L’enjeu : Une catastrophe (sociale) majeure pour bpost et le PS.

  • « Si bpost ne parvient pas à conserver le contrat, cela aura un impact considérable sur l’emploi, car des postes seront alors supprimés, ce qui me préoccupe grandement. La distribution des journaux est un service essentiel, actuellement assuré avec une grande qualité », a affirmé De Sutter ce matin sur Radio 2.
  • Cette préoccupation est partagée au sein du gouvernement : « La question dépasse le simple cadre du contrat. Il faut également envisager les répercussions si bpost ne l’emporte pas. Cela nécessite une réflexion interne chez bpost pour trouver des solutions adaptées. Il convient aussi d’étudier la possibilité de reclasser des salariés de bpost au sein de l’administration fédérale. »

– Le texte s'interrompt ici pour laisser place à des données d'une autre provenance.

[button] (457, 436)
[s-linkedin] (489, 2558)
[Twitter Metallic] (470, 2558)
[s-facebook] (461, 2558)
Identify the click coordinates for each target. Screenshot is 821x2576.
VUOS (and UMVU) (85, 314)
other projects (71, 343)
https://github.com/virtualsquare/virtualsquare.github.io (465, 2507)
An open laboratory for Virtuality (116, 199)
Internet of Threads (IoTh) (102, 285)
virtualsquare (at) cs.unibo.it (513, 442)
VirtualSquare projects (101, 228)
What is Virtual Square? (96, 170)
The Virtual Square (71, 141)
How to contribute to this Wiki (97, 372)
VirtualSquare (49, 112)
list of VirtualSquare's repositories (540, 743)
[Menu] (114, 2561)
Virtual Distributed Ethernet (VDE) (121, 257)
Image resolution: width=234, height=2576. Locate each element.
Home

  • La situation est d’autant plus complexe que l’ancien CEO, Jos Donvil, qui a occupé le poste de manière intérimaire et qui occupe toujours le poste de numéro 2 chez bpost, a affirmé publiquement au Parlement qu’« il n’y aurait pas de plan social ni de licenciements forcés cette année ». Ce scénario paraît irréaliste dans le cas où bpost perdrait le contrat.
  • Pour le PS, c’est un scénario cauchemardesque. Avec Audrey Hanard à la présidence du conseil d’administration, le parti s’est retrouvé malgré lui au cœur de la tourmente, Hanard devenant le visage de l’entreprise par la force des circonstances. Toutefois, ni elle ni le ministre compétent Dermagne du PS n’auront réussi à préserver les emplois essentiels chez bpost si le scénario redouté se concrétise.
  • La perspective de perdre des milliers d’emplois chez Bpost est un sujet politiquement très délicat, particulièrement à gauche où la pression du PTB se fait sentir. Le parti d’opposition jouit d’un soutien non négligeable parmi les employés de Bpost. À la Chambre, Maria Vindevoghel (PTB/Pvda) a déjà exprimé son indignation face à cette situation.